— DATA ROWS —
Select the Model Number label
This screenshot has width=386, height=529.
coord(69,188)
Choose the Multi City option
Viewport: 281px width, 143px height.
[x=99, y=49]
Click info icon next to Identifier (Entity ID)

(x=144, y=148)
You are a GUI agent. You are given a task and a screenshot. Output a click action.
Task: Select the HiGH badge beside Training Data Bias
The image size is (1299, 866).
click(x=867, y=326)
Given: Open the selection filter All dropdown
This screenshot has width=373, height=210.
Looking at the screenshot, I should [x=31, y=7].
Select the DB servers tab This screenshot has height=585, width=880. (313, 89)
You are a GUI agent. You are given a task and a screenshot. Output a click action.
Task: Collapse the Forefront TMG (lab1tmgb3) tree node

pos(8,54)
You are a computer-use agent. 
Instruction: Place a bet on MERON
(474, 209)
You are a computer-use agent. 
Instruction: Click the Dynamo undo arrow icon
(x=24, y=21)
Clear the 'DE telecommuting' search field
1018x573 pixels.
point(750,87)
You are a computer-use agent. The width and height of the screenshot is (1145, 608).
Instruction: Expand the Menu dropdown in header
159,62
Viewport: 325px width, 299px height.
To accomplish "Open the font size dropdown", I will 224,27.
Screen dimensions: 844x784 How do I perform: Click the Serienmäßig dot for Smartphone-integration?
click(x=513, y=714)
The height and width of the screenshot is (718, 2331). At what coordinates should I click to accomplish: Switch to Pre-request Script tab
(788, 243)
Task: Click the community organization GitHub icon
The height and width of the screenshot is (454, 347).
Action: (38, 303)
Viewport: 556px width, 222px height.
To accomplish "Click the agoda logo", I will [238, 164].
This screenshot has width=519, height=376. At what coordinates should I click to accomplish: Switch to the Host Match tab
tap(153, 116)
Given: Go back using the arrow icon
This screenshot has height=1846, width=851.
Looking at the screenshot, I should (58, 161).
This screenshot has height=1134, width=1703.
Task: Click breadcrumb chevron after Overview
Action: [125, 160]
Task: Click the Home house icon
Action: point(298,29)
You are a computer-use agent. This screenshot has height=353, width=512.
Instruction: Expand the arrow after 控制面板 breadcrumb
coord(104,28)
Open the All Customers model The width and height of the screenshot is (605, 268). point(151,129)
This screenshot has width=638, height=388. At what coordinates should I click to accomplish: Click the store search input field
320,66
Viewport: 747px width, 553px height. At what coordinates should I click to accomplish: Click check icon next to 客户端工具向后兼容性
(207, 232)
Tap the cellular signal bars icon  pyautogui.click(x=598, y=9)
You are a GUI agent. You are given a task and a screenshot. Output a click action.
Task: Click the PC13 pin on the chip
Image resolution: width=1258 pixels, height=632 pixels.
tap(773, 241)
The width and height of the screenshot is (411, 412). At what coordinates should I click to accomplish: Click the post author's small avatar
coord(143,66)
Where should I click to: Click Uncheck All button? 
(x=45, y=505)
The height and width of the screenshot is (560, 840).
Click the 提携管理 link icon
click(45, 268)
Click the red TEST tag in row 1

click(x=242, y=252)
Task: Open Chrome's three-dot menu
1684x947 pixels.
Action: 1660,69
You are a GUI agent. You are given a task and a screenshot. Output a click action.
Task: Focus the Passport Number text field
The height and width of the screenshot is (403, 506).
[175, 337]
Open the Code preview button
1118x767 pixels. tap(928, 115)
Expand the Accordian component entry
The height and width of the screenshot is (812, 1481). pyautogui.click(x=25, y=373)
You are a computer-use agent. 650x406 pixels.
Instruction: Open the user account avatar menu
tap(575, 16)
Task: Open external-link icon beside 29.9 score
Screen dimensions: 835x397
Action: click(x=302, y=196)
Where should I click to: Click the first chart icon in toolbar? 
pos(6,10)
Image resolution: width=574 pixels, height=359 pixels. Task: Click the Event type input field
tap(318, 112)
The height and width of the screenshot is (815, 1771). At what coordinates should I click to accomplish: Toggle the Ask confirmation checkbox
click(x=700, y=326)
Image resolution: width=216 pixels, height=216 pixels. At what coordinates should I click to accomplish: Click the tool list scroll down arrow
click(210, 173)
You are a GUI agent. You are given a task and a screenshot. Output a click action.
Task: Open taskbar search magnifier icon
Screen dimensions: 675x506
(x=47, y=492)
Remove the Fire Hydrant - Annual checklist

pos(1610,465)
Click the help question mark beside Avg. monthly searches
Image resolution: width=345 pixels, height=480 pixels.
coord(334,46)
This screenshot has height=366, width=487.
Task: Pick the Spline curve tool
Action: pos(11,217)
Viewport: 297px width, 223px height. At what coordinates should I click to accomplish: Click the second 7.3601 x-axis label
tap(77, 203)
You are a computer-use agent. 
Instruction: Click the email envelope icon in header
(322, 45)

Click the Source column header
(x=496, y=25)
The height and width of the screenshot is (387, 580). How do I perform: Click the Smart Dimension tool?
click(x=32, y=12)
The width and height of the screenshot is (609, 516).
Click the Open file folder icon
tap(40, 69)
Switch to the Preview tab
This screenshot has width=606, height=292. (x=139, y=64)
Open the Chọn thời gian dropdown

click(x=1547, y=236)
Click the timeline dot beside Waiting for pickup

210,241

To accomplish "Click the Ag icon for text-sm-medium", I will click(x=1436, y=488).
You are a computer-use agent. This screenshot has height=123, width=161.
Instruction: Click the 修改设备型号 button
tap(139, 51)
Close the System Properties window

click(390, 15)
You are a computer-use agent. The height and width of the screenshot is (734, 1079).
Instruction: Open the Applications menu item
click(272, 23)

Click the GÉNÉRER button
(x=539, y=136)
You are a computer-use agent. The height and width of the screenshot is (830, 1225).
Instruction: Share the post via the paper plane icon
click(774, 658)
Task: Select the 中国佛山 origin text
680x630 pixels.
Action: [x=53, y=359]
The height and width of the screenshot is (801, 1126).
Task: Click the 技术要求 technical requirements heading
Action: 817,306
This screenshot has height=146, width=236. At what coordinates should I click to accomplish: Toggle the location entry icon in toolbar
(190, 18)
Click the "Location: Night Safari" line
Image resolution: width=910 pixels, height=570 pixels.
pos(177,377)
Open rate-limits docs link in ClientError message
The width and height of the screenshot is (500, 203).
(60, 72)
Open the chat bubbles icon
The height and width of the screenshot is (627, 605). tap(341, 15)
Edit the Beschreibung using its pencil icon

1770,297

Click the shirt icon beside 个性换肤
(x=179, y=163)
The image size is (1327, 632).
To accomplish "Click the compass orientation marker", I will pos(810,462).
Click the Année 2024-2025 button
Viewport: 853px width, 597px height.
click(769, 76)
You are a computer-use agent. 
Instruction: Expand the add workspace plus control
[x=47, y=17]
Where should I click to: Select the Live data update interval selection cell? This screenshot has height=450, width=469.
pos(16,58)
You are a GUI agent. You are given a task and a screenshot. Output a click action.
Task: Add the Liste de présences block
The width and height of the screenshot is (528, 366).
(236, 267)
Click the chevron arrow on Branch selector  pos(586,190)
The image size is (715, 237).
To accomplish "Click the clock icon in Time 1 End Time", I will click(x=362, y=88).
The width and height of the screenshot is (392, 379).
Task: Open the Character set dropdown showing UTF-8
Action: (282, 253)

— YOUR TASK —
Rewrite every line of the items above as a Markdown table with the columns Row and Line. Number the rows in order and skip blank lines.

— CORRECT ANSWER —
| Row | Line |
|---|---|
| 1 | Select the Model Number label |
| 2 | This screenshot has width=386, height=529. |
| 3 | coord(69,188) |
| 4 | Choose the Multi City option |
| 5 | Viewport: 281px width, 143px height. |
| 6 | [x=99, y=49] |
| 7 | Click info icon next to Identifier (Entity ID) |
| 8 | (x=144, y=148) |
| 9 | You are a GUI agent. You are given a task and a screenshot. Output a click action. |
| 10 | Task: Select the HiGH badge beside Training Data Bias |
| 11 | The image size is (1299, 866). |
| 12 | click(x=867, y=326) |
| 13 | Given: Open the selection filter All dropdown |
| 14 | This screenshot has width=373, height=210. |
| 15 | Looking at the screenshot, I should [x=31, y=7]. |
| 16 | Select the DB servers tab This screenshot has height=585, width=880. (313, 89) |
| 17 | You are a GUI agent. You are given a task and a screenshot. Output a click action. |
| 18 | Task: Collapse the Forefront TMG (lab1tmgb3) tree node |
| 19 | pos(8,54) |
| 20 | You are a computer-use agent.  |
| 21 | Instruction: Place a bet on MERON |
| 22 | (474, 209) |
| 23 | You are a computer-use agent.  |
| 24 | Instruction: Click the Dynamo undo arrow icon |
| 25 | (x=24, y=21) |
| 26 | Clear the 'DE telecommuting' search field |
| 27 | 1018x573 pixels. |
| 28 | point(750,87) |
| 29 | You are a computer-use agent. The width and height of the screenshot is (1145, 608). |
| 30 | Instruction: Expand the Menu dropdown in header |
| 31 | 159,62 |
| 32 | Viewport: 325px width, 299px height. |
| 33 | To accomplish "Open the font size dropdown", I will 224,27. |
| 34 | Screen dimensions: 844x784 How do I perform: Click the Serienmäßig dot for Smartphone-integration? |
| 35 | click(x=513, y=714) |
| 36 | The height and width of the screenshot is (718, 2331). At what coordinates should I click to accomplish: Switch to Pre-request Script tab |
| 37 | (788, 243) |
| 38 | Task: Click the community organization GitHub icon |
| 39 | The height and width of the screenshot is (454, 347). |
| 40 | Action: (38, 303) |
| 41 | Viewport: 556px width, 222px height. |
| 42 | To accomplish "Click the agoda logo", I will [238, 164]. |
| 43 | This screenshot has width=519, height=376. At what coordinates should I click to accomplish: Switch to the Host Match tab |
| 44 | tap(153, 116) |
| 45 | Given: Go back using the arrow icon |
| 46 | This screenshot has height=1846, width=851. |
| 47 | Looking at the screenshot, I should (58, 161). |
| 48 | This screenshot has height=1134, width=1703. |
| 49 | Task: Click breadcrumb chevron after Overview |
| 50 | Action: [125, 160] |
| 51 | Task: Click the Home house icon |
| 52 | Action: point(298,29) |
| 53 | You are a computer-use agent. This screenshot has height=353, width=512. |
| 54 | Instruction: Expand the arrow after 控制面板 breadcrumb |
| 55 | coord(104,28) |
| 56 | Open the All Customers model The width and height of the screenshot is (605, 268). point(151,129) |
| 57 | This screenshot has width=638, height=388. At what coordinates should I click to accomplish: Click the store search input field |
| 58 | 320,66 |
| 59 | Viewport: 747px width, 553px height. At what coordinates should I click to accomplish: Click check icon next to 客户端工具向后兼容性 |
| 60 | (207, 232) |
| 61 | Tap the cellular signal bars icon  pyautogui.click(x=598, y=9) |
| 62 | You are a GUI agent. You are given a task and a screenshot. Output a click action. |
| 63 | Task: Click the PC13 pin on the chip |
| 64 | Image resolution: width=1258 pixels, height=632 pixels. |
| 65 | tap(773, 241) |
| 66 | The width and height of the screenshot is (411, 412). At what coordinates should I click to accomplish: Click the post author's small avatar |
| 67 | coord(143,66) |
| 68 | Where should I click to: Click Uncheck All button?  |
| 69 | (x=45, y=505) |
| 70 | The height and width of the screenshot is (560, 840). |
| 71 | Click the 提携管理 link icon |
| 72 | click(45, 268) |
| 73 | Click the red TEST tag in row 1 |
| 74 | click(x=242, y=252) |
| 75 | Task: Open Chrome's three-dot menu |
| 76 | 1684x947 pixels. |
| 77 | Action: 1660,69 |
| 78 | You are a GUI agent. You are given a task and a screenshot. Output a click action. |
| 79 | Task: Focus the Passport Number text field |
| 80 | The height and width of the screenshot is (403, 506). |
| 81 | [175, 337] |
| 82 | Open the Code preview button |
| 83 | 1118x767 pixels. tap(928, 115) |
| 84 | Expand the Accordian component entry |
| 85 | The height and width of the screenshot is (812, 1481). pyautogui.click(x=25, y=373) |
| 86 | You are a computer-use agent. 650x406 pixels. |
| 87 | Instruction: Open the user account avatar menu |
| 88 | tap(575, 16) |
| 89 | Task: Open external-link icon beside 29.9 score |
| 90 | Screen dimensions: 835x397 |
| 91 | Action: click(x=302, y=196) |
| 92 | Where should I click to: Click the first chart icon in toolbar?  |
| 93 | pos(6,10) |
| 94 | Image resolution: width=574 pixels, height=359 pixels. Task: Click the Event type input field |
| 95 | tap(318, 112) |
| 96 | The height and width of the screenshot is (815, 1771). At what coordinates should I click to accomplish: Toggle the Ask confirmation checkbox |
| 97 | click(x=700, y=326) |
| 98 | Image resolution: width=216 pixels, height=216 pixels. At what coordinates should I click to accomplish: Click the tool list scroll down arrow |
| 99 | click(210, 173) |
| 100 | You are a GUI agent. You are given a task and a screenshot. Output a click action. |
| 101 | Task: Open taskbar search magnifier icon |
| 102 | Screen dimensions: 675x506 |
| 103 | (x=47, y=492) |
| 104 | Remove the Fire Hydrant - Annual checklist |
| 105 | pos(1610,465) |
| 106 | Click the help question mark beside Avg. monthly searches |
| 107 | Image resolution: width=345 pixels, height=480 pixels. |
| 108 | coord(334,46) |
| 109 | This screenshot has height=366, width=487. |
| 110 | Task: Pick the Spline curve tool |
| 111 | Action: pos(11,217) |
| 112 | Viewport: 297px width, 223px height. At what coordinates should I click to accomplish: Click the second 7.3601 x-axis label |
| 113 | tap(77, 203) |
| 114 | You are a computer-use agent.  |
| 115 | Instruction: Click the email envelope icon in header |
| 116 | (322, 45) |
| 117 | Click the Source column header |
| 118 | (x=496, y=25) |
| 119 | The height and width of the screenshot is (387, 580). How do I perform: Click the Smart Dimension tool? |
| 120 | click(x=32, y=12) |
| 121 | The width and height of the screenshot is (609, 516). |
| 122 | Click the Open file folder icon |
| 123 | tap(40, 69) |
| 124 | Switch to the Preview tab |
| 125 | This screenshot has width=606, height=292. (x=139, y=64) |
| 126 | Open the Chọn thời gian dropdown |
| 127 | click(x=1547, y=236) |
| 128 | Click the timeline dot beside Waiting for pickup |
| 129 | 210,241 |
| 130 | To accomplish "Click the Ag icon for text-sm-medium", I will click(x=1436, y=488). |
| 131 | You are a computer-use agent. This screenshot has height=123, width=161. |
| 132 | Instruction: Click the 修改设备型号 button |
| 133 | tap(139, 51) |
| 134 | Close the System Properties window |
| 135 | click(390, 15) |
| 136 | You are a computer-use agent. The height and width of the screenshot is (734, 1079). |
| 137 | Instruction: Open the Applications menu item |
| 138 | click(272, 23) |
| 139 | Click the GÉNÉRER button |
| 140 | (x=539, y=136) |
| 141 | You are a computer-use agent. The height and width of the screenshot is (830, 1225). |
| 142 | Instruction: Share the post via the paper plane icon |
| 143 | click(774, 658) |
| 144 | Task: Select the 中国佛山 origin text |
| 145 | 680x630 pixels. |
| 146 | Action: [x=53, y=359] |
| 147 | The height and width of the screenshot is (801, 1126). |
| 148 | Task: Click the 技术要求 technical requirements heading |
| 149 | Action: 817,306 |
| 150 | This screenshot has height=146, width=236. At what coordinates should I click to accomplish: Toggle the location entry icon in toolbar |
| 151 | (190, 18) |
| 152 | Click the "Location: Night Safari" line |
| 153 | Image resolution: width=910 pixels, height=570 pixels. |
| 154 | pos(177,377) |
| 155 | Open rate-limits docs link in ClientError message |
| 156 | The width and height of the screenshot is (500, 203). |
| 157 | (60, 72) |
| 158 | Open the chat bubbles icon |
| 159 | The height and width of the screenshot is (627, 605). tap(341, 15) |
| 160 | Edit the Beschreibung using its pencil icon |
| 161 | 1770,297 |
| 162 | Click the shirt icon beside 个性换肤 |
| 163 | (x=179, y=163) |
| 164 | The image size is (1327, 632). |
| 165 | To accomplish "Click the compass orientation marker", I will pos(810,462). |
| 166 | Click the Année 2024-2025 button |
| 167 | Viewport: 853px width, 597px height. |
| 168 | click(769, 76) |
| 169 | You are a computer-use agent.  |
| 170 | Instruction: Expand the add workspace plus control |
| 171 | [x=47, y=17] |
| 172 | Where should I click to: Select the Live data update interval selection cell? This screenshot has height=450, width=469. |
| 173 | pos(16,58) |
| 174 | You are a GUI agent. You are given a task and a screenshot. Output a click action. |
| 175 | Task: Add the Liste de présences block |
| 176 | The width and height of the screenshot is (528, 366). |
| 177 | (236, 267) |
| 178 | Click the chevron arrow on Branch selector  pos(586,190) |
| 179 | The image size is (715, 237). |
| 180 | To accomplish "Click the clock icon in Time 1 End Time", I will click(x=362, y=88). |
| 181 | The width and height of the screenshot is (392, 379). |
| 182 | Task: Open the Character set dropdown showing UTF-8 |
| 183 | Action: (282, 253) |